Information Security Education, Training and Awareness Standard – Removed December 5, 2017 

This standard was removed from this policy per request of the IT Process Improvement Director.  


Risk Assessment Standard - Approved by ITEC on December 15, 2014 

There are many risks involved in managing confidential data, providing data for use, and providing IT services to the University. This standard explains the approach for people across the University to take in assessing known risks to IT systems and data. 


Vulnerability and Patch Management Standard - Approved by ITEC on December 15, 2014 

IT systems will have vulnerabilities throughout their lifecycle from a variety of sources. It is important that systems are assessed on a regular basis to determine if they have vulnerabilities. It is also important that systems are patched or updated regularly to remove these vulnerabilities. This standard describes the approach and measures taken by the University to assess systems and patch them appropriately. 

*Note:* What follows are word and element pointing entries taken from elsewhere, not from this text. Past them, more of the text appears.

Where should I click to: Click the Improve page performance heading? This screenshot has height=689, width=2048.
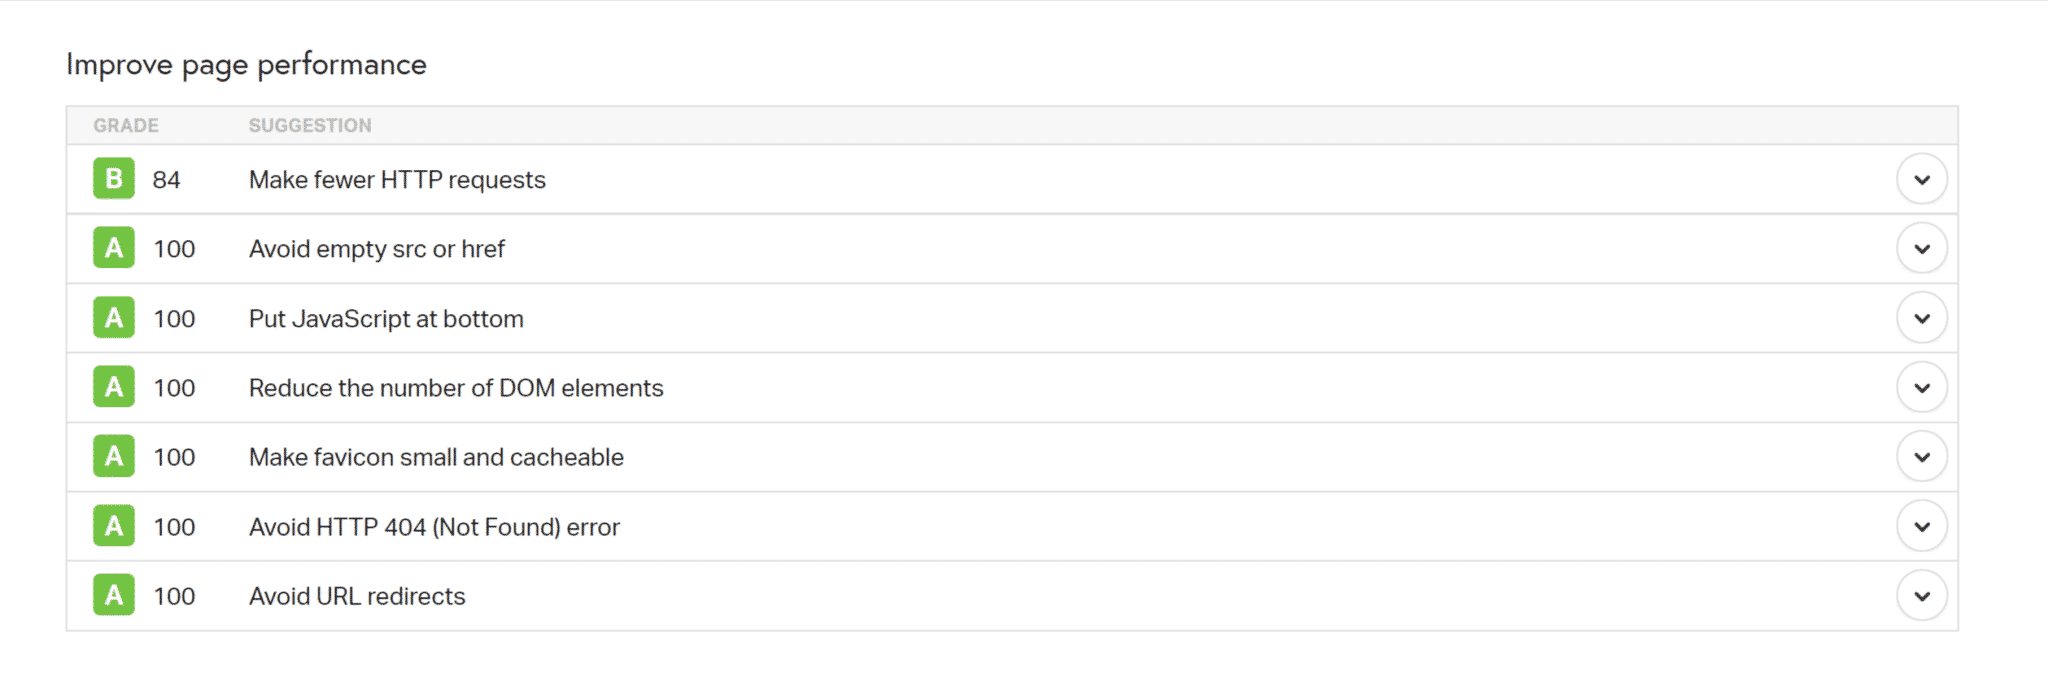pos(246,64)
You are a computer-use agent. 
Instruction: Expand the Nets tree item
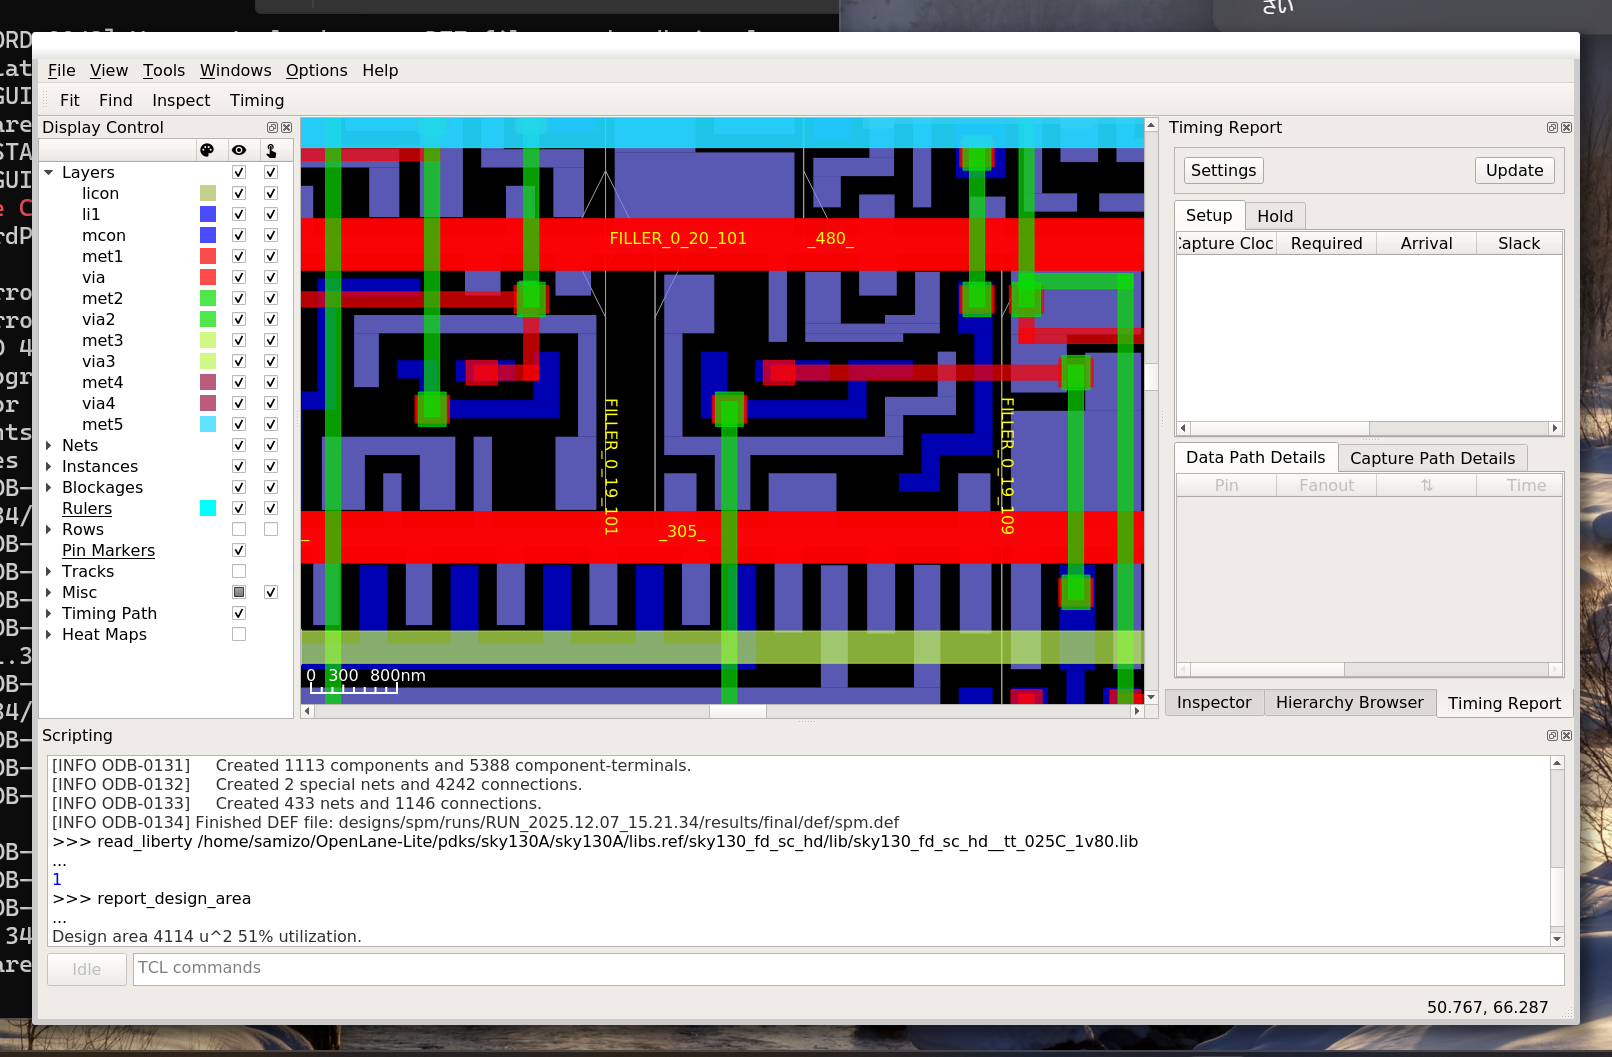(49, 446)
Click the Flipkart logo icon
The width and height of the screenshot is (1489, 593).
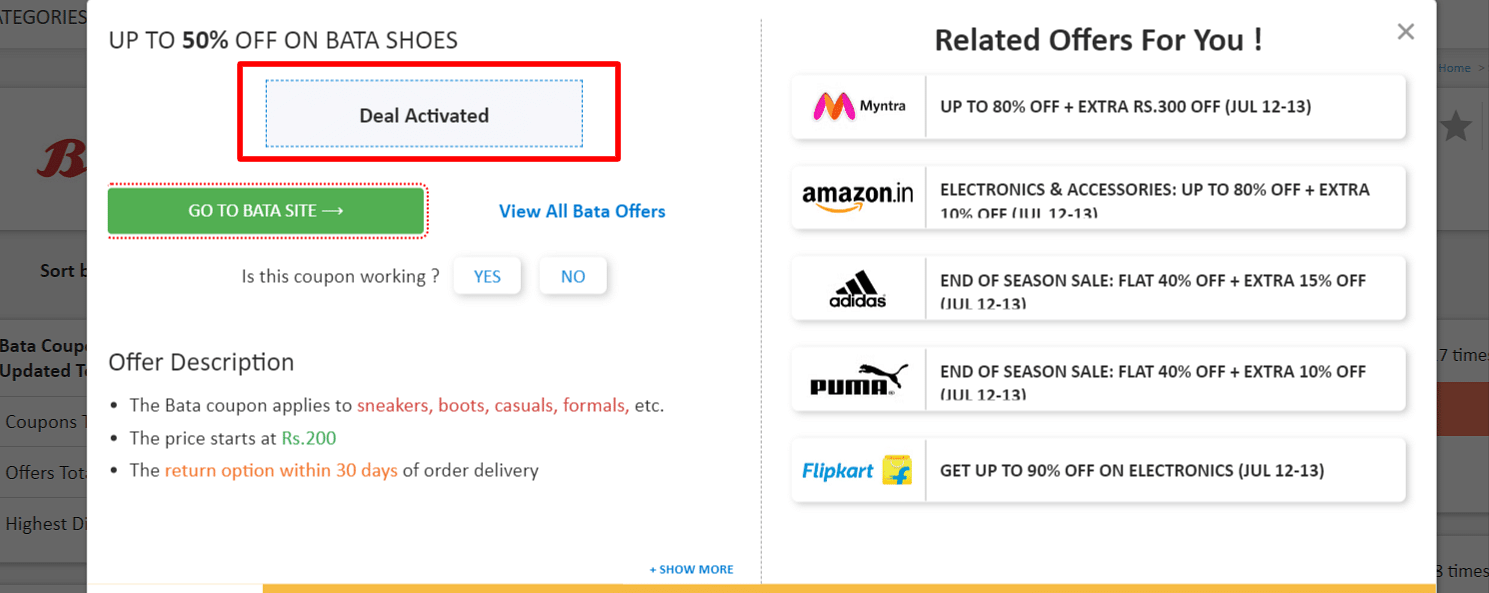(x=858, y=470)
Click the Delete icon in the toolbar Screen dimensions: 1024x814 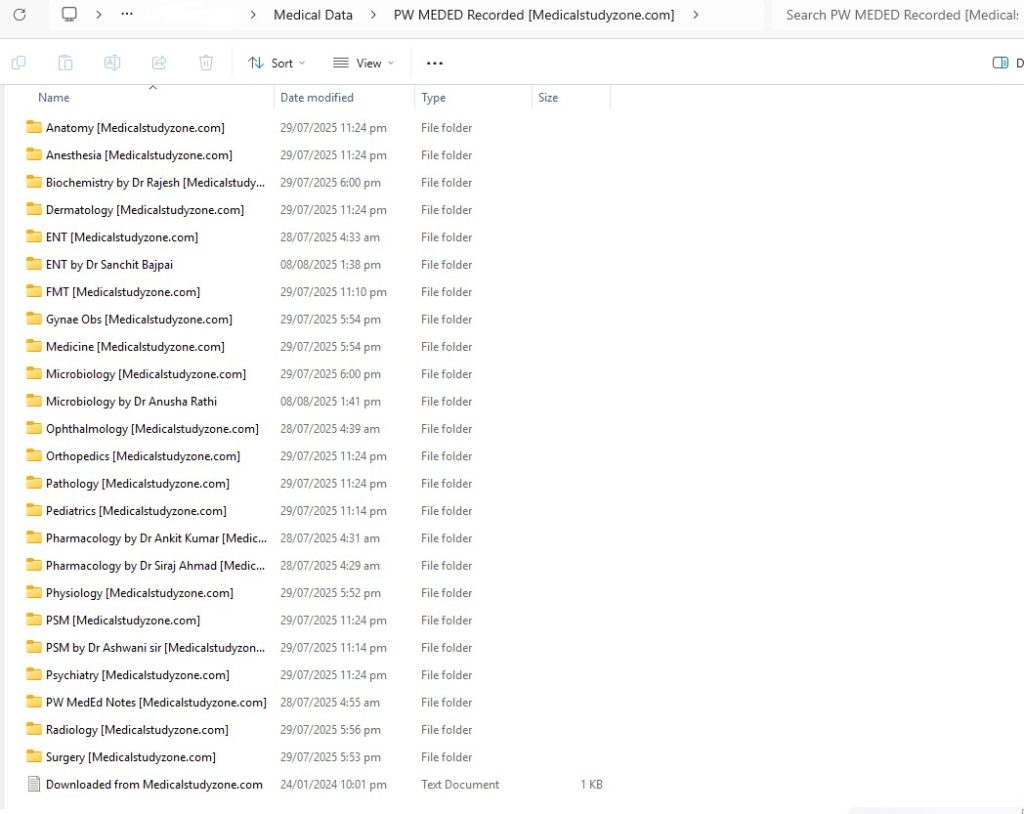(206, 62)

Logging and Monitoring Standard - Approved by ITEC on December 15, 2014 

Inappropriate events on IT systems cannot be acted upon unless they are known. To know when these events occur, system activity must be logged and the logs produced must be monitored. This standard describes the approach taken by the University to log and monitor IT system events. 


Network Management Standard - This standard is currently being written. 

Wired and wireless networks provide the communication medium for systems, data, and people who interact with IT systems. It is critical that these networks are managed in a manner that ensures protection of transmitted data. This standard defines how these systems are managed. 


Payment Card Industry Data Security (PCI DSS) Standard – Approved by PCI Compliance Committee on April 9, 2015 

This standard describes how the university will protect cardholder information of students, parents, donors, alumni, customers, and any individual or entity that utilizes a credit card to transact business with the University. This standard is intended to be used in conjunction with the PCI-DSS requirements as established and revised by the PCI Security Standards Council. 


Phishing and Social Engineering Standard - Approved by ITEC on December 15, 2014 

Phishing and social engineering are threats to the security of university confidential information. This standard describes processes and strategies used to educate employees and students regarding tactics used and preventive measures available to avoid becoming a victim.  


Physical Security Standard - Approved by ITEC on February 1, 2016 

All physical IT devices must be managed in a way that prevents them from being used in an insecure manner that would allow unauthorized access to confidential information. This standard defines the way that equipment will be managed.  

Security Incident Management Standard - This standard is currently being written and may be combined with a more general “Incident Management Standard.” 

Incidents of one type or another are part of providing IT services. Some of these incidents are security related and must be dealt with in a deliberate and secure manner to prevent, mitigate, and/or recover from data theft, loss, or corruption. This standard defines how security incidents are managed. 


Software Acquisition Policy (8-6) – Approved by PEG on April 16, 2012 

New software purchased or received through donation becomes an integral part of the university IT systems. It is critical that this software is acquired in a manner that allows it to be evaluated for security risks and vulnerabilities. This university policy defines how software is acquired to ensure security. 


Software Development Standard - Approved by ITEC on September 4, 2015 

Software developed by university IT employees must protect data at the level required by its classification. This standard defines the guidelines for how software is developed to ensure data and system security. 


Virus and Malware Standard - Approved by ITEC on December 15, 2014 

Malware, or malicious software, is a pervasive and persistent threat to the security of university information and systems. This standard defines the measures used to protect and mitigate against these threats.